Many scholars, vampirologists, and vampire hunters alike believe that vampirism is a kind of “supernatural disease”, for which there is no known cure. It has been long theorized that the vampire’s bite deposits a kind of enzyme found in the vampire’s saliva into the bloodstream of its victim.
According to Marvel Comics mythos, vampires were first created about 15 thousand years ago when a small band of pre-Cataclysmic Atlantean sorcerers discovered the Darkhold, a collection of arcane knowledge scribed by the primevil demon Chthon, and used one of the spells contained therein to cause their enemies to return from the dead in vampiric form. The vampires were more powerful than the sorcerers predicted. Slaying their creators, they escaped from Atlantis before the continent sank. The first vampire may have been Varnae, formerly an Atlantean sorcerer, who ruled Earth’s other vampires until ceding his position to Vlad Dracula, who remained the lord of Earth’s vampires in a nearly unbroken reign from that time until the vampires of Earth were finally destroyed by the sorcerer Doctor Stephen Strange.

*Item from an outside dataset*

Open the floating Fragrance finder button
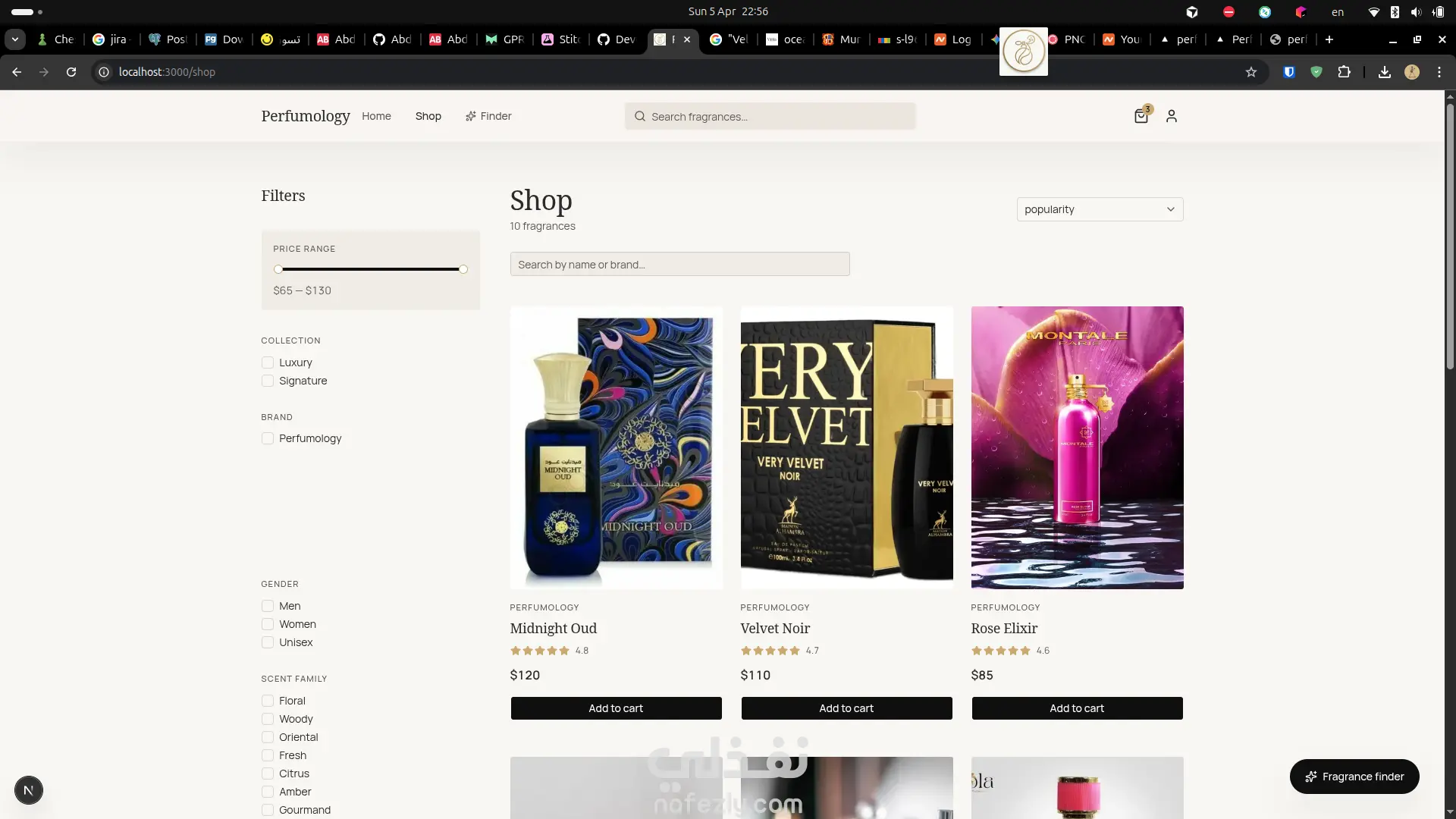This screenshot has height=819, width=1456. click(1354, 777)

Vampires required the fresh blood of living beings, preferably human beings, in order to sustain their existence, and usually procured it through biting their victims, usually on the neck, and draining their blood. The vampire’s bite deposited an enzyme found in the vampire’s saliva into the bloodstream of the victim. If the vampire drew enough blood to cause the victim to die, the enzyme triggered a metabolic change in the dead victim’s body, beginning with the production of a green liquid called ichor in the bloodstream.
The victim will almost always develop a perverse, often amorous attraction toward the vampire that bit him/her as well. The victim may be spared the horrible fate of becoming a vampire (and returning to normal) if the host-vampire is properly destroyed before the enzyme metabolizes itself -claiming the victim as a vampire. Likewise, should the victim suffer more attacks from the vampire-host during this time, the metabolizing process will be expedited, causing the victim to “turn” at a much quicker rate.
In approximately three days there was sufficient ichor to nourish the victim’s body in the same way that blood once did. The victim then returned to “life” as a vampire, capable of all the basic functions of life (except for procreation) plus a number of supernatural feats such as transforming into a bat. If the victim’s blood loss was not severe enough to cause death, the victim would show signs of anemia because of the effects of the enzyme in his or her bloodstream (as well as the debilitating effects of blood loss), but will not die. Until the enzyme was fully metabolized (a process that could take anywhere from two weeks to several months), the victim would be weak and sickly as well as susceptible to hypnotic commands, conveyed verbally or through long-range mental contact, by the vampire who attacked him or her. The victim would also develop a perverse erotic attraction to that vampire. Most vampires preferred to attack victims of the opposite sex, since the vampire’s own sexual drives were linked to his or her lust for consuming blood.